Wissenschaftliche Ziele

Indem in fächerübergreifender Kooperation zwischen Archäologie und Geschichtswissenschaft der Zusammenhang von Ressourcenerschließung, ihrer Nutzung und Kontrolle durch kirchliche und weltliche Herrschaftsträger zum Ausbau ihrer jeweiligen Herrschaftsräume sowie ihre sozio-kulturelle Relevanz untersucht werden, verfolgt das Teilprojekt drei eng aufeinander bezogene Ziele:


1. Es wird erstens betrachtet, welche materiellen und immateriellen Ressourcen für die ‚Gründung eines Klosters bzw. einer Burg‘ ausschlaggebend waren und wie sie in der Folge genutzt und zu räumlichen, kulturellen und sozialen Veränderungen bzw. Bewegungen wurden. Vor allem die immateriellen Ressourcen wurden bislang kaum berücksichtigt, doch gerade in der Vielfältigkeit der Ressourcen wie Rohstoffe, Wassernutzung, Kapital durch Verkauf der Produktion, soziales Netzwerk der monastischen Gemeinschaften und schließlich kulturelle Ressourcen wie Schriftlichkeit und Regelwerke entsteht hierbei ein neuer Forschungsansatz.

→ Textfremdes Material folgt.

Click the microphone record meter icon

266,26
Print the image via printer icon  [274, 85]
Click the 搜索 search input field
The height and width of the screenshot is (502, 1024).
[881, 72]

2. Zweitens soll das Verhältnis von Ressourcennutzung und soziokulturellen Ordnungen in Klöstern bzw. einer Burg erforscht werden. Dies einerseits zwischen Klöstern der gleichen Ordenszugehörigkeit, andererseits – bisher in der Forschung nicht berücksichtigt – im Vergleich verschiedener monastischer Ausprägungen: denn die unterschiedlichen Formen schriftlich fixierter normativer Texte (z. B. bei Benediktinern und Zisterziensern) bedeuten unterschiedliche Voraussetzungen für den Umgang mit einem bestimmten Naturraum und seinen Ressourcen ebenso sowie für die spirituelle und soziale Ordnung einer Klostergemeinschaft.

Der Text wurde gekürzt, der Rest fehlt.